On Windows it will keep trying you to sign up all the time. I have just one machine with Windows, I don’t need an MS account, I don’t need their cloud features nor their store, and Windows keeps pushing me to set up one.
Who says that your parent is not similarly opposed to these accounts?
iOS is a bit more tied to an online account, but still not as offensive as Microsoft's execrable hounding and hobbling in Windows.
My daughter went through that yesterday. Stupid Microsoft continues to be stupid Microsoft.
So nice. I bloody wish we still had numeric IDs instead of email addresses and nicknames.
It would be nice to rsync to send/retrieve emails and manage my inbox. Maybe the original MSN concept needs to be revisited?
I later migrated to Demon, which was originally formed by members of the Cix "tenner-a-month club" - a group that banded together to get real internet, instead of using Cix's curated internet gateways. Demon was a great ISP, until they were taken over by Scottish Power.
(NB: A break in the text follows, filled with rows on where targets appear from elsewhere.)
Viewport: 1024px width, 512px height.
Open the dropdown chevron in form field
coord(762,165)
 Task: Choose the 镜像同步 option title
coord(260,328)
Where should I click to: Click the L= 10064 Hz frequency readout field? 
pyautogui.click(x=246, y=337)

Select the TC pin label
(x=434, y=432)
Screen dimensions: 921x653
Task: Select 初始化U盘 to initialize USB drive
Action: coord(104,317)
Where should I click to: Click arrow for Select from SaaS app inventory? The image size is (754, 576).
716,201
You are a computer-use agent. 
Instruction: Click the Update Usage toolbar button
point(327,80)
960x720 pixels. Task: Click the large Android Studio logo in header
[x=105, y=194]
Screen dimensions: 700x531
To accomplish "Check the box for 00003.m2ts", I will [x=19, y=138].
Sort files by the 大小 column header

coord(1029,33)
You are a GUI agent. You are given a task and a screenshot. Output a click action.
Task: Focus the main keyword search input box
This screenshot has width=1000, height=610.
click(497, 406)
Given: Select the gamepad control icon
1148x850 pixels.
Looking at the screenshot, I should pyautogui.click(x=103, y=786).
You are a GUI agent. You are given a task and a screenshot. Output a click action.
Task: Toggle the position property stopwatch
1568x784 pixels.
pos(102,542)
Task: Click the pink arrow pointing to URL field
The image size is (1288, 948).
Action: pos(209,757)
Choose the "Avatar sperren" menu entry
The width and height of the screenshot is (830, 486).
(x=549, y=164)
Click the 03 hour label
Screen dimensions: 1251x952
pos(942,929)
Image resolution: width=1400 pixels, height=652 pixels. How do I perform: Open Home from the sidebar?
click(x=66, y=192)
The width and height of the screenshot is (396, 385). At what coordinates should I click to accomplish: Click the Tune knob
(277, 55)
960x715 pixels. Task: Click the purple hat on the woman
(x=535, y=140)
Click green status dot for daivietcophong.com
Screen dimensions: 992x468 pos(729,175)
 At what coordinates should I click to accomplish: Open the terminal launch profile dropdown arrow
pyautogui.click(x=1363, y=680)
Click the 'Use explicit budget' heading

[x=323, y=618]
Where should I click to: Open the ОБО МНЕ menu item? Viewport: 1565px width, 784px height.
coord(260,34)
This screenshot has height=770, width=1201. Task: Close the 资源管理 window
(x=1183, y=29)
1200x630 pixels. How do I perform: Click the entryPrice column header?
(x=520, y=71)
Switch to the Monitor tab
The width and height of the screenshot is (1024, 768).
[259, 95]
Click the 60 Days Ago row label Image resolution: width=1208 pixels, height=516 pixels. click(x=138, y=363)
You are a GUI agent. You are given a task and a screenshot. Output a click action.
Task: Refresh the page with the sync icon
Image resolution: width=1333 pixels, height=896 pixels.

Everybody thought they could make a walled garden people would like better than the open internet. IBM had SNA, DEC had DECnet, Compuserve, WELL, ... None lamented.
And today I can't live without OneDrive. It's on all my computers, phones, tablets.
"They didn't even give you the decency of a username on CompuServe, they gave you a number like you were Patrick McGoohan"
I think MSNBC began as a joint effort between Microsoft and GE, but Microsoft sold its stake a long time ago at this point. It's bizarre that MSNBC has kept the name, but I guess it has branding value at this point.
What I miss was comic chat.
there was a demo cd that had an offline example demo though (msn classic not 2.0)
https://en.m.wikipedia.org/wiki/EWorld
In reading that Wikipedia article, I was reminded that another online service used by Apple morphed into AOL. I had an AppleLink dial up account as the tech support lead for all things Mac at work. It wasn't marketed as a consumer product.
Another native-like front end for dialup service at the time was "First Class", which could be self-hosted by any provider. The Berkeley Mac User Group BMUG had a great FirstClass BBS.
That backdoor is still there and causing problems in 2022. You can buy a 64-bit multi-core "modern" Amiga but it is still running an OS with a stop-the-world backdoor to switch off pre-emption, and so it only ends up using a single core in 32-bit mode. Or you could put Linux on it.